Das Vorbeireiten einer Truppe in der Ferne liess mich aufschrecken. Es war allerdings auch höchste Zeit. Dem Sonnenstand zufolge musste der Tag vor Kurzem begonnen haben. Ich musste also schnell weiter. Vorsichtshalber wartete ich noch, bis die Reiter ausser Sichtweite waren, und sofort fing ich an, mein Essen und den Wasserbeutel in die Satteltasche zu packen. Die Tasche und den Sattel schnallte ich auf das Pferd. Dabei machte sich in meinen Armen und Beinen ständig der lange Ritt vom Vortag bemerkbar. Meine Oberschenkel schmerzten, und mein Rücken war heute besonders steif. Christus stand immer noch an der gleichen Stelle wie am Abend zuvor. Anscheinend hatte auch er nicht grosse Lust darauf, sich gleich noch einmal eine weite Strecke abzuquälen.

„Brav, Christus“, lobte ich ihn. Dann band ich die Leine vom Ast los und stieg auf seinen Rücken. Mein Ritt wurde trotz geringer Lust fortgesetzt. Durch Wälder, die aus so hohen Bäumen bestanden, dass ich die Spitzen nicht mehr sehen konnte, und die so eng bewachsen waren, dass mir nicht nur einmal ein kleiner Ast vor die Nase kam. Aber auch durch Flüsse mit glasklarem Wasser und durch einen kleinen Sumpf führte mich mein Weg. Noch nie hatte ich derart verwilderte Gegenden gesehen. Natürlich gab es auch hinter unserem Hof einen kleinen Wald und Flüsse aber keiner war so gross gewesen, wie sie es hier waren. Es war wunderschön hier, wenn mir auch etwas mulmig war. Ich kannte viele Schauergeschichten von kleinen Mädchen oder unartigen Jungen, die in solchen Wäldern tot oder sogar nur noch knochig aufgefunden wurden. Doch trotzdem konnte ich die Augen nicht von dem satten Grün der Wälder lassen. Und auch meine Ohren konnten nicht genug bekommen von dem leisen Plätschern kleiner unbedeutender Wasserfällen. Unterwegs begegnete ich lediglich ein paar Hasen, und als ich gerade einen Mittagshalt machte, bemerkte ich auch ein Reh. Es bewegte sich geschmeidig durchs Dickicht, und ich konnte die Gestalt lange beim Fressen beobachten. Das Reh schien mich nicht gesehen zu haben, und so frass es gemächlich weiter, währenddem auch ich den Rest meines Vorrats genoss. Jedenfalls waren es die einzigen Lebewesen, welche ich als solche identifizieren konnte. Einmal, kurz bevor ich aus einem der Wälder herausgeritten war, flatterte eine zierliche blauschwarze Gestalt mit riesigen Flügeln neben mir her. Das kleine Etwas war nicht grösser als meine Handfläche, aber es war wunderschön.

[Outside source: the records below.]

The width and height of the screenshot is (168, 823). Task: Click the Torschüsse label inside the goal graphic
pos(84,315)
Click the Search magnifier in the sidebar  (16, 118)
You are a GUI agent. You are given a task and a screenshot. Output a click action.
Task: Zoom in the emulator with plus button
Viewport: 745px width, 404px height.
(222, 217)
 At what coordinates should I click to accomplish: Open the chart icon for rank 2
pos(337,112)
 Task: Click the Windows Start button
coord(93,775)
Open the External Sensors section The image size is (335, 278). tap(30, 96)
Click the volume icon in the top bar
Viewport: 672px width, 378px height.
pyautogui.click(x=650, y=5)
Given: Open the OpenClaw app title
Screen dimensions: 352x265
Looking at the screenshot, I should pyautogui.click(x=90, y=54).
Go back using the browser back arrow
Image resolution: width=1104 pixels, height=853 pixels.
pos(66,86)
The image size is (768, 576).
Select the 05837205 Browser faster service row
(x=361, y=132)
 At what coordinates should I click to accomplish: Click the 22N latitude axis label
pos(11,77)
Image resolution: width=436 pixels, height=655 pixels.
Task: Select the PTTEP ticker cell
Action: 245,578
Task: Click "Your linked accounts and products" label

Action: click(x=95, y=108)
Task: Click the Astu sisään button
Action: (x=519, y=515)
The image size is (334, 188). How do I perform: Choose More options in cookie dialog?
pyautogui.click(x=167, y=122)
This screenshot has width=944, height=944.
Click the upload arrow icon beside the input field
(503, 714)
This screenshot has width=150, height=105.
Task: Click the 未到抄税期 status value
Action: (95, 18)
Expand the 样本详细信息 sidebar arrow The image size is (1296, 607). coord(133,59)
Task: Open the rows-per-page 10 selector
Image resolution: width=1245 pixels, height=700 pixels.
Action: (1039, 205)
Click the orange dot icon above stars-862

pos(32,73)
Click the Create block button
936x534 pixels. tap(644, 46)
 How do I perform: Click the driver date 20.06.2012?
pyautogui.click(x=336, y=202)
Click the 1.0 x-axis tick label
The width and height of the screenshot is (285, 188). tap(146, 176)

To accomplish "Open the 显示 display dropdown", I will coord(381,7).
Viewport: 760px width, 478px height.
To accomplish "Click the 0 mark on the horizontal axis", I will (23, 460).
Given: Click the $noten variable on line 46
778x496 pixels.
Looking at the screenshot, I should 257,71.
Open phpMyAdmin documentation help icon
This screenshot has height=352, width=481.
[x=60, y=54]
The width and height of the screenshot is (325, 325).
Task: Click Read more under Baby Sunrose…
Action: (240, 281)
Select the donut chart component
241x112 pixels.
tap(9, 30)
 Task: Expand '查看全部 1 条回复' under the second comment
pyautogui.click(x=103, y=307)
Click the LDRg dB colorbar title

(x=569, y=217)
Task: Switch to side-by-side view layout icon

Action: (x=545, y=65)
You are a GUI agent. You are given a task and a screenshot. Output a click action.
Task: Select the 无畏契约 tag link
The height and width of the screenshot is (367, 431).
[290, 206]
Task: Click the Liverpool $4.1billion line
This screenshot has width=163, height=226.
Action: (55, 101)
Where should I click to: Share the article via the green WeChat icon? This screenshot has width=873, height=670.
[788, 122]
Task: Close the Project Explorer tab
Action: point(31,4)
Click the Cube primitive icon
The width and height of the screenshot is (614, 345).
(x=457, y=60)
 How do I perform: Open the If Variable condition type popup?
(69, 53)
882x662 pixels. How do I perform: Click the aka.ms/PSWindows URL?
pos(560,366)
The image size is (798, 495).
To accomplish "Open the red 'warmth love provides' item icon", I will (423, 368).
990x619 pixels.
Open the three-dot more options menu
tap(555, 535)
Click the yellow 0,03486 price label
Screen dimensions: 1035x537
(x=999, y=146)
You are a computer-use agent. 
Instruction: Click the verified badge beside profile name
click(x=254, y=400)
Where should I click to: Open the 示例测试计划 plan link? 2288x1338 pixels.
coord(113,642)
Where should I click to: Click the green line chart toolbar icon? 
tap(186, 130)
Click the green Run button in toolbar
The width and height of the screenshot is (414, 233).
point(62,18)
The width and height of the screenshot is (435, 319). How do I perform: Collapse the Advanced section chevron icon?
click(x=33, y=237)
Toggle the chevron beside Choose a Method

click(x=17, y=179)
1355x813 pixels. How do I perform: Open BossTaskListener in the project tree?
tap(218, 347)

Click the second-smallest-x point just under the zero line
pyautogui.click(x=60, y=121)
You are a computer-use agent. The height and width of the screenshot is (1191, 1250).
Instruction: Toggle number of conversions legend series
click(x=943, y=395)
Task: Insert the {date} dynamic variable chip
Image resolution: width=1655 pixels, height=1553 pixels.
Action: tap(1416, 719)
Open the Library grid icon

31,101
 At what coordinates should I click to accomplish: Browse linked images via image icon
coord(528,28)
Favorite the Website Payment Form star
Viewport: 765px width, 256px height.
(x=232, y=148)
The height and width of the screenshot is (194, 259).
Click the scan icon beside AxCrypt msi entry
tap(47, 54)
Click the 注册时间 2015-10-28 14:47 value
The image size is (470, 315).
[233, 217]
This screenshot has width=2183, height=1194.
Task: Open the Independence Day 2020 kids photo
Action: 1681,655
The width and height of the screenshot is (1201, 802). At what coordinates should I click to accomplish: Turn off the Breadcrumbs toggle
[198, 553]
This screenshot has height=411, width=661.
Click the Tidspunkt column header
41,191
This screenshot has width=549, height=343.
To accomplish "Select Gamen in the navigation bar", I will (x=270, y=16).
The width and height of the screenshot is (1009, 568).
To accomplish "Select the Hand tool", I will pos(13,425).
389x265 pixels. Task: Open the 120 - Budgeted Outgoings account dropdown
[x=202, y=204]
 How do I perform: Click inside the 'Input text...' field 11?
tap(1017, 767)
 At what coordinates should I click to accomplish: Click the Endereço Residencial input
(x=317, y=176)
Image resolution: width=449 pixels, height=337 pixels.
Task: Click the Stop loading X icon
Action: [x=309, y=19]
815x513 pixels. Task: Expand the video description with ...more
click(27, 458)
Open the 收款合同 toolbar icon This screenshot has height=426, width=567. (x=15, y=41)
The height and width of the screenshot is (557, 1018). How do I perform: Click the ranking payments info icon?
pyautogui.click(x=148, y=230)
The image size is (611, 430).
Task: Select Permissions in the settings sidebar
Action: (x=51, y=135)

Der letzte Teil meiner Reise führte mich nur noch durch eine ewige Wüste mit einer kleinen Oase, an der ich meinen Wasserbeutel zum zweiten Mal auffüllen konnte und wo Christus sich einmal vollschlürfen konnte. Die Oase war auf ihre Art so wunderschön, dass ich - vertieft in die seltsamen Bäume mit riesigen dunkelbraunen Ovalen - beinahe die Zeit vergessen hätte. All diese Orte, durch die ich nun geritten war, schienen mir so fremd, und trotzdem konnte ich mir nicht vorstellen, dass ein Mensch sterben sollte, ohne alle diese wunderbaren Dinge gesehen zu haben.

Als wären alle diese neuen Eindrücke noch nicht genug für einen Tag, stand mir das Schönste des Tages noch bevor. Als die Sonne nur noch ein klein wenig vom westlichen Horizont entfernt war, stand ich auch schon vor diesem Schönsten. Ich stand vor den Toren Péristeris‘ Schule.